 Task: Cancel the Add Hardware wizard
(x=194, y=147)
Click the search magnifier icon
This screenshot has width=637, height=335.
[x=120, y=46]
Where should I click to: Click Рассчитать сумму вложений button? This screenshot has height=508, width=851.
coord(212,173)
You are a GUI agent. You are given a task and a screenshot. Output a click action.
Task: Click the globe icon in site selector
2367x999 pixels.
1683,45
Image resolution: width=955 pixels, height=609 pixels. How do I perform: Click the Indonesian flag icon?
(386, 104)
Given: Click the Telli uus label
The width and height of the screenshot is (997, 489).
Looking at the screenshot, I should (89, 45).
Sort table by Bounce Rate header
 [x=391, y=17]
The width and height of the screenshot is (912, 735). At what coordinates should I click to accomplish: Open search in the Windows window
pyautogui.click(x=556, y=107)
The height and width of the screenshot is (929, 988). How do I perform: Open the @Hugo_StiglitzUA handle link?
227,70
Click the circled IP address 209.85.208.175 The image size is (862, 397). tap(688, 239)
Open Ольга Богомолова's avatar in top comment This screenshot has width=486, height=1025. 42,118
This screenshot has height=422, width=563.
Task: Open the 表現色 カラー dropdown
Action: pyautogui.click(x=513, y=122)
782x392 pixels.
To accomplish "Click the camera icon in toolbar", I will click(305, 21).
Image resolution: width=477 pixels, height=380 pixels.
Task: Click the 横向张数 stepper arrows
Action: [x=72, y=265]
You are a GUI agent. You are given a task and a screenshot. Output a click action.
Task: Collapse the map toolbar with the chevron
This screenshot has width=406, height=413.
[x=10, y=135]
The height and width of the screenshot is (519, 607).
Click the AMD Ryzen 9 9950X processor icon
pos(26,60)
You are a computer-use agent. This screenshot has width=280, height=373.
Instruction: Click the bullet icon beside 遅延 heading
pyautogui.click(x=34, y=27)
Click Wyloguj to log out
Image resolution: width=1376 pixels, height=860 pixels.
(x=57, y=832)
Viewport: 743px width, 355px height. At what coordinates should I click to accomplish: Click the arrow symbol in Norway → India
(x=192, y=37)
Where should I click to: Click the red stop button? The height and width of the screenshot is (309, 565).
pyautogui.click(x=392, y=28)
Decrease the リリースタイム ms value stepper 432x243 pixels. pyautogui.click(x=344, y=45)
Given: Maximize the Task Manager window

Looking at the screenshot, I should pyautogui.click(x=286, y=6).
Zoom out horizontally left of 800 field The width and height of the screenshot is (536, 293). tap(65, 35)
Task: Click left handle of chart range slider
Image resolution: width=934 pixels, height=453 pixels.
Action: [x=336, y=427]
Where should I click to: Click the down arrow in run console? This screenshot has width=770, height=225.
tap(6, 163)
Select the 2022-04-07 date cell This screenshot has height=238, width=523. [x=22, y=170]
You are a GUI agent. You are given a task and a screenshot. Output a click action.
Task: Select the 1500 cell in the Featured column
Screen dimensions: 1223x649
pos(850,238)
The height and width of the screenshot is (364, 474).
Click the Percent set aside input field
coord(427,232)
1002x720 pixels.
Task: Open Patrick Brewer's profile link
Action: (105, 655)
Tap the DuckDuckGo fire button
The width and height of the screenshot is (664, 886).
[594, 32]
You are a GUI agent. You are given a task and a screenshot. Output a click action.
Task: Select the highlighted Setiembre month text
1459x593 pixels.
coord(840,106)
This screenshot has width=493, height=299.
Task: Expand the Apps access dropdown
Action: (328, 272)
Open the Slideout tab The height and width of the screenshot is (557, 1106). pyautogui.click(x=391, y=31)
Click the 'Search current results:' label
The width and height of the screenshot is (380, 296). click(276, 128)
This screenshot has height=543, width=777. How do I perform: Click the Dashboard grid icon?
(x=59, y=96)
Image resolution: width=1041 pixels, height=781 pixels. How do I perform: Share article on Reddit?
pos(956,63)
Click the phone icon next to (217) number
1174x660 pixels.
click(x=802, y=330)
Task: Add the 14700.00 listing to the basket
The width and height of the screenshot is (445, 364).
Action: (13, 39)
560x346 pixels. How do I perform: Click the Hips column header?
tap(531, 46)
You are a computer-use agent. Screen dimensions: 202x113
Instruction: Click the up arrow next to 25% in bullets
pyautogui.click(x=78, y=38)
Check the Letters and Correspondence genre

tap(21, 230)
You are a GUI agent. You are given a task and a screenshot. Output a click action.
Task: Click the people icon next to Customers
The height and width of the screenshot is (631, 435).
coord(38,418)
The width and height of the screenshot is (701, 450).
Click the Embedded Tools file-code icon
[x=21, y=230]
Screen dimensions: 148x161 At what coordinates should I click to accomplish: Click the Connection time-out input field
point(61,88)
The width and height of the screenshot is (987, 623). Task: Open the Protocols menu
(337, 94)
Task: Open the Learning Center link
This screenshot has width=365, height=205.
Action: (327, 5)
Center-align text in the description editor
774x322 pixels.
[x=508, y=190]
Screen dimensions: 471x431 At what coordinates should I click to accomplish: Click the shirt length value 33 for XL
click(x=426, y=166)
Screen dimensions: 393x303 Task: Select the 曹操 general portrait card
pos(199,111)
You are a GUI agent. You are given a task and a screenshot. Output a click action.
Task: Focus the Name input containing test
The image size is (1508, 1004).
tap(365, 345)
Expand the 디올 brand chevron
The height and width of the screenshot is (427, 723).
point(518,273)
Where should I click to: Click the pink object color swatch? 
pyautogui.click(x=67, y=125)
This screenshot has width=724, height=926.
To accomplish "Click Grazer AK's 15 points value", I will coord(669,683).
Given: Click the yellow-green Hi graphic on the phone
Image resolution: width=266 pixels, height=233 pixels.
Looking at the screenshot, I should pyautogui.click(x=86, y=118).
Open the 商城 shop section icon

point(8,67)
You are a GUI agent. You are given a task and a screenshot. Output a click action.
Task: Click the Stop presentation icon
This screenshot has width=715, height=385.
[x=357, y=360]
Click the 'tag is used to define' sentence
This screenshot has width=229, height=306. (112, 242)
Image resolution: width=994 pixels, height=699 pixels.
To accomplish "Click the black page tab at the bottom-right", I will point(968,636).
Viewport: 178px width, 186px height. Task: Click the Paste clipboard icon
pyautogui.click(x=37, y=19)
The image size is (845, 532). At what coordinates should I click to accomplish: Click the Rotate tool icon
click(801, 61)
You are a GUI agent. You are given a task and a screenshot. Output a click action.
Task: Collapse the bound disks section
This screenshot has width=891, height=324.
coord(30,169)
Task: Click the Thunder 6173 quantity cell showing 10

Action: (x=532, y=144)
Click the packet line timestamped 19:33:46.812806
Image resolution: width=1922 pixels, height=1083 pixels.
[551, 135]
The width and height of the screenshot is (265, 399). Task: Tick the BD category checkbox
##############################
BRIEF:
Output all of the data exactly as given.

ANSWER SECTION:
 Task: Cancel the Add Hardware wizard
(x=194, y=147)
Click the search magnifier icon
This screenshot has width=637, height=335.
[x=120, y=46]
Where should I click to: Click Рассчитать сумму вложений button? This screenshot has height=508, width=851.
coord(212,173)
You are a GUI agent. You are given a task and a screenshot. Output a click action.
Task: Click the globe icon in site selector
2367x999 pixels.
1683,45
Image resolution: width=955 pixels, height=609 pixels. How do I perform: Click the Indonesian flag icon?
(386, 104)
Given: Click the Telli uus label
The width and height of the screenshot is (997, 489).
Looking at the screenshot, I should (89, 45).
Sort table by Bounce Rate header
 [x=391, y=17]
The width and height of the screenshot is (912, 735). At what coordinates should I click to accomplish: Open search in the Windows window
pyautogui.click(x=556, y=107)
The height and width of the screenshot is (929, 988). How do I perform: Open the @Hugo_StiglitzUA handle link?
227,70
Click the circled IP address 209.85.208.175 The image size is (862, 397). tap(688, 239)
Open Ольга Богомолова's avatar in top comment This screenshot has width=486, height=1025. 42,118
This screenshot has height=422, width=563.
Task: Open the 表現色 カラー dropdown
Action: pyautogui.click(x=513, y=122)
782x392 pixels.
To accomplish "Click the camera icon in toolbar", I will click(305, 21).
Image resolution: width=477 pixels, height=380 pixels.
Task: Click the 横向张数 stepper arrows
Action: [x=72, y=265]
You are a GUI agent. You are given a task and a screenshot. Output a click action.
Task: Collapse the map toolbar with the chevron
This screenshot has width=406, height=413.
[x=10, y=135]
The height and width of the screenshot is (519, 607).
Click the AMD Ryzen 9 9950X processor icon
pos(26,60)
You are a computer-use agent. This screenshot has width=280, height=373.
Instruction: Click the bullet icon beside 遅延 heading
pyautogui.click(x=34, y=27)
Click Wyloguj to log out
Image resolution: width=1376 pixels, height=860 pixels.
(x=57, y=832)
Viewport: 743px width, 355px height. At what coordinates should I click to accomplish: Click the arrow symbol in Norway → India
(x=192, y=37)
Where should I click to: Click the red stop button? The height and width of the screenshot is (309, 565).
pyautogui.click(x=392, y=28)
Decrease the リリースタイム ms value stepper 432x243 pixels. pyautogui.click(x=344, y=45)
Given: Maximize the Task Manager window

Looking at the screenshot, I should pyautogui.click(x=286, y=6).
Zoom out horizontally left of 800 field The width and height of the screenshot is (536, 293). tap(65, 35)
Task: Click left handle of chart range slider
Image resolution: width=934 pixels, height=453 pixels.
Action: [x=336, y=427]
Where should I click to: Click the down arrow in run console? This screenshot has width=770, height=225.
tap(6, 163)
Select the 2022-04-07 date cell This screenshot has height=238, width=523. [x=22, y=170]
You are a GUI agent. You are given a task and a screenshot. Output a click action.
Task: Select the 1500 cell in the Featured column
Screen dimensions: 1223x649
pos(850,238)
The height and width of the screenshot is (364, 474).
Click the Percent set aside input field
coord(427,232)
1002x720 pixels.
Task: Open Patrick Brewer's profile link
Action: (105, 655)
Tap the DuckDuckGo fire button
The width and height of the screenshot is (664, 886).
[594, 32]
You are a GUI agent. You are given a task and a screenshot. Output a click action.
Task: Select the highlighted Setiembre month text
1459x593 pixels.
coord(840,106)
This screenshot has width=493, height=299.
Task: Expand the Apps access dropdown
Action: (328, 272)
Open the Slideout tab The height and width of the screenshot is (557, 1106). pyautogui.click(x=391, y=31)
Click the 'Search current results:' label
The width and height of the screenshot is (380, 296). click(276, 128)
This screenshot has height=543, width=777. How do I perform: Click the Dashboard grid icon?
(x=59, y=96)
Image resolution: width=1041 pixels, height=781 pixels. How do I perform: Share article on Reddit?
pos(956,63)
Click the phone icon next to (217) number
1174x660 pixels.
click(x=802, y=330)
Task: Add the 14700.00 listing to the basket
The width and height of the screenshot is (445, 364).
Action: (13, 39)
560x346 pixels. How do I perform: Click the Hips column header?
tap(531, 46)
You are a computer-use agent. Screen dimensions: 202x113
Instruction: Click the up arrow next to 25% in bullets
pyautogui.click(x=78, y=38)
Check the Letters and Correspondence genre

tap(21, 230)
You are a GUI agent. You are given a task and a screenshot. Output a click action.
Task: Click the people icon next to Customers
The height and width of the screenshot is (631, 435).
coord(38,418)
The width and height of the screenshot is (701, 450).
Click the Embedded Tools file-code icon
[x=21, y=230]
Screen dimensions: 148x161 At what coordinates should I click to accomplish: Click the Connection time-out input field
point(61,88)
The width and height of the screenshot is (987, 623). Task: Open the Protocols menu
(337, 94)
Task: Open the Learning Center link
This screenshot has width=365, height=205.
Action: (327, 5)
Center-align text in the description editor
774x322 pixels.
[x=508, y=190]
Screen dimensions: 471x431 At what coordinates should I click to accomplish: Click the shirt length value 33 for XL
click(x=426, y=166)
Screen dimensions: 393x303 Task: Select the 曹操 general portrait card
pos(199,111)
You are a GUI agent. You are given a task and a screenshot. Output a click action.
Task: Focus the Name input containing test
The image size is (1508, 1004).
tap(365, 345)
Expand the 디올 brand chevron
The height and width of the screenshot is (427, 723).
point(518,273)
Where should I click to: Click the pink object color swatch? 
pyautogui.click(x=67, y=125)
This screenshot has width=724, height=926.
To accomplish "Click Grazer AK's 15 points value", I will coord(669,683).
Given: Click the yellow-green Hi graphic on the phone
Image resolution: width=266 pixels, height=233 pixels.
Looking at the screenshot, I should pyautogui.click(x=86, y=118).
Open the 商城 shop section icon

point(8,67)
You are a GUI agent. You are given a task and a screenshot. Output a click action.
Task: Click the Stop presentation icon
This screenshot has width=715, height=385.
[x=357, y=360]
Click the 'tag is used to define' sentence
This screenshot has width=229, height=306. (112, 242)
Image resolution: width=994 pixels, height=699 pixels.
To accomplish "Click the black page tab at the bottom-right", I will point(968,636).
Viewport: 178px width, 186px height. Task: Click the Paste clipboard icon
pyautogui.click(x=37, y=19)
The image size is (845, 532). At what coordinates should I click to accomplish: Click the Rotate tool icon
click(801, 61)
You are a GUI agent. You are given a task and a screenshot. Output a click action.
Task: Collapse the bound disks section
This screenshot has width=891, height=324.
coord(30,169)
Task: Click the Thunder 6173 quantity cell showing 10

Action: (x=532, y=144)
Click the packet line timestamped 19:33:46.812806
Image resolution: width=1922 pixels, height=1083 pixels.
[551, 135]
The width and height of the screenshot is (265, 399). Task: Tick the BD category checkbox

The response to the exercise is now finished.